Today News Online Service

New Delhi, February 5

That blood is integral to political sloganeering in India was evident again on Friday when Agriculture Minister Narendra Tomar accused principal Opposition Congress of doing “khoon ki kheti”.

“Sirf Congress hi khoon ki kheti kar sakti hai,” the minister said in Rajya Sabha days after Congress leader Rahul Gandhi released a booklet titled “Kheti ka khoon” documenting farmers’ protests and demands.

Though Congress MPs Deepender Singh Hooda, Partap Bajwa and others termed Tomar’s  remarks “unfortunate” with Hooda vowing to fight the government “tooth and nail” on farmers’ issues, the BJP defended the minister’s remarks saying the Congress was the inventor of some real sharp barbs.

The reference was to Rahul Gandhi’s 2019 Lok Sabha election eve comments accusing the government of “hiding behind the blood of martyrs (khoon ki dalaali karten hain)”, after the IAF strike in Balakot which propelled the national mood in BJP’s favour.
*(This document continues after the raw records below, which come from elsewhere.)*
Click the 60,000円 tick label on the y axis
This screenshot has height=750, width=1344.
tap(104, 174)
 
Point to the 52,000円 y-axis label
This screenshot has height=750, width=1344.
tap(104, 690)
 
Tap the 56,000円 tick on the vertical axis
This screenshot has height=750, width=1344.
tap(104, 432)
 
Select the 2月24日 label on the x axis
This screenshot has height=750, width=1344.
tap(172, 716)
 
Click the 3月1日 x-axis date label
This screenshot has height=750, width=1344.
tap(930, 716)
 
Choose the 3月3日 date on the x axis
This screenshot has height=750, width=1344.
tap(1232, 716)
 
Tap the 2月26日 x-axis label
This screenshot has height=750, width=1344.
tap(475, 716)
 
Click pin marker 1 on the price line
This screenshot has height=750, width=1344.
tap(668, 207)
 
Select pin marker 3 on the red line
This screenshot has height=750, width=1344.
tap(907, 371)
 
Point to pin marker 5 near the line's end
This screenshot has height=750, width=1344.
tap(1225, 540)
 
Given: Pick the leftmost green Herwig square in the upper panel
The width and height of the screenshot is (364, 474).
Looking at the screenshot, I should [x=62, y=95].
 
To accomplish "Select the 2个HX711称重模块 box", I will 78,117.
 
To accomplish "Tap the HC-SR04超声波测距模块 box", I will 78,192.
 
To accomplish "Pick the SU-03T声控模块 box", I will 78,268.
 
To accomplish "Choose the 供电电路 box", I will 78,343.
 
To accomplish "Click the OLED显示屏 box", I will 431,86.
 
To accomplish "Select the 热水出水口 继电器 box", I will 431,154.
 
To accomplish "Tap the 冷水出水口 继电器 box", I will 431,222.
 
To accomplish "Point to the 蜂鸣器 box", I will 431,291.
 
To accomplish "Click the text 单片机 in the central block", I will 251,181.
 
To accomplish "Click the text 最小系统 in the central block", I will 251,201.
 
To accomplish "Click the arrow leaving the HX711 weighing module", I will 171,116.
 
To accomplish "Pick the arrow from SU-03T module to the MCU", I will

Earlier, Sonia Gandhi had on Lok Sabha 2019 election eve asked people to defeat the forces that did “zeher ki kheti (farming with poison)”.

Sonia’s “Maut ka saudagar” barb against then Gujarat Chief Minister Narendra Modi continues to cast a shadow on Congress’ sloganeering strategy.

Though the symbolism of blood has remained integral to political sloganeering in India from the days when Netaji Subhash Chandra Bose called for few drops of blood in lieu for freedom (tum mujhe khoon do, main tumhe aazadi doonga) to now, the tenor of clarion calls has changed. 

Where call in the name of blood would inspire people earlier, these may well end up repulsing them now.

For, not all slogans invoking blood are as powerful as the one given by Netaji or even by the legendary American civil rights campaigner Martin Luther King who eloquently said, “If I wish to compose or write or pray or preach well, I must be angry. Then all the blood in my veins is stirred, and my understanding is sharpened.”